George O’Grady, Chief Executive of The European Tour, today welcomed the decision of the International Olympic Committee to admit golf into the Olympic Games in 2016 and 2020, and recognised the importance of the worldwide support that contributed to the dream becoming reality.
The final vote on golf’s inclusion to the Olympic Programme – the sport was part of the Games in 1900 and 1904 – was announced this afternoon at the 121st International Olympic Committee session in Copenhagen, Denmark, at which O’Grady was in attendance as a member of the International Golf Federation along with Peter Dawson, Chief Executive of The R&A and joint secretary of the IGF, and Ty Votaw, Executive Director of the IGF Olympic Golf Committee.
O’Grady said: “This is a proud and historic day for our sport. For golf to be associated again with the Olympic Games is a perfect fit in terms of honour and integrity, pride and passion, sportsmanship and goodwill. It is a positive decision which we warmly welcome.
“We respond on behalf of the many international bodies, federations, individuals and indeed players who encouraged The European Tour to take a leadership position in securing the Olympic Dream for golfers of today and tomorrow worldwide.
Developing the game throughout the world
“They all share with us the desire to grow and galvanise the game globally and they instilled in us the confidence to persevere with our quest. The European Tour has a history of supporting and developing the game throughout the world and providing a platform for players from all countries to cultivate their careers. We also have a responsibility to reflect the views of all the countries where we are invited to play and indeed from where players come to compete on The European Tour.
“The Olympics provide a special dream for the athletes of today and tomorrow and now golf can share in that dream. The Olympics will bring a new dimension to our sport; they will bring greater exposure and recognition; and they will bring millions of new faces into the game.
“Golf is global and we are convinced that this decision will amplify awareness and additional progress in those countries where golf is still in its infancy.

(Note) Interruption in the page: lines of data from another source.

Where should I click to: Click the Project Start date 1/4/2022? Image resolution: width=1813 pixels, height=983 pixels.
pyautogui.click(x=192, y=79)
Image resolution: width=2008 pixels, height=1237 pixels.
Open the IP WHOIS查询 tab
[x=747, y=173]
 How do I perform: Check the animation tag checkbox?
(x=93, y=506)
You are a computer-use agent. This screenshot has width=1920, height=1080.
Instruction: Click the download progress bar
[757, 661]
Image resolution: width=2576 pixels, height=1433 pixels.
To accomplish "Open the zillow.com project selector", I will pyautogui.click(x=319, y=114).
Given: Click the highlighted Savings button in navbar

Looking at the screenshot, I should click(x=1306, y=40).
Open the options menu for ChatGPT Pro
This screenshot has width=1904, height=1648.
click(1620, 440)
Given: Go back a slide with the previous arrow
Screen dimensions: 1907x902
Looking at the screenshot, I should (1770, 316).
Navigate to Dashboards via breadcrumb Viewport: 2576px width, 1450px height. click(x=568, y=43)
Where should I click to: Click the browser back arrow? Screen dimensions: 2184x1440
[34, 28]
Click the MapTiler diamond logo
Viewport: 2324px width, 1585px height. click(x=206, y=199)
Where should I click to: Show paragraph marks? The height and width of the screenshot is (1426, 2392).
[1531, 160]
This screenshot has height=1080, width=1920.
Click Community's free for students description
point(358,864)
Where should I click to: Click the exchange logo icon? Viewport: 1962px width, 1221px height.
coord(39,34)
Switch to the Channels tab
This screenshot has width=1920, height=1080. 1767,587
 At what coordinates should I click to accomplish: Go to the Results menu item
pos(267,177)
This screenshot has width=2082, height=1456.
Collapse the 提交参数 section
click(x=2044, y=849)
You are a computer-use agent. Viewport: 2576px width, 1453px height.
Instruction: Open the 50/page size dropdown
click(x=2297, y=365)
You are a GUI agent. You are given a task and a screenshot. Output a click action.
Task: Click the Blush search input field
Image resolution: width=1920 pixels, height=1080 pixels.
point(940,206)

“We now look forward to golf taking place in the city of Rio de Janeiro in 2016. Many great golfers from South America have gained fame playing the game, including the great Roberto de Vicenzo, the winner of The 1967 Open Championship. In recent years The European Tour has been honoured to have among its membership Angel Cabrera, the US Open Champion in 2007 and Masters Champion this year, and the likes of Eduardo Romero, Vicente Fernandez, Ricardo Gonzalez and the Brazilians Jamie Gonzalez, winner of the Tournament Players’ Championship in 1984, Priscillo Diniz, twice a winner on the European Senior Tour, and Alexandre Rocha.
“Of course, The European Tour is no stranger to Brazil. The Brazil Sao Paulo 500 Years Open, won by Padraig Harrington and Darren Fichardt in 2000 and 2001 respectively, and the Brazil Rio de Janeiro 500 Years Open, won by Roger Chapman in 2000, were played on The European Tour International Schedule.
An enthralling new challenge
“History will determine how momentous the decision is for golf, and where the Olympics will sit in terms of the Major Championships. What we do know is that being part of the Olympic Games in 2016 will create an enthralling new challenge for the players and one which, as emphasised by other sports, will bring gold and glory for the winners, honour to all that participate and fulfilment to everyone involved.
“We congratulate and thank the International Olympic Committee for taking this positive decision and we look forward to working with them in the future.”
Throughout the process the International Golf Federation, the recognised International Federation for the sport of golf in the Olympic Movement, has underlined the unprecedented support by international golf organisations, including a commitment by those who conduct Major Championships, to adjust their summer schedules to ensure their respective tournaments will not conflict or compete with the Olympic golf competition, as well as the resounding support of golf’s top-ranked male and female players.
O’Grady added: “The support of the players has been paramount to the success of the process. Many players gave their time to provide their support with Colin Montgomerie taking part in the presentation to the IOC executive board in Lausanne in June and Padraig Harrington participating in the final presentation before the International Olympic Committee here in Copenhagen.”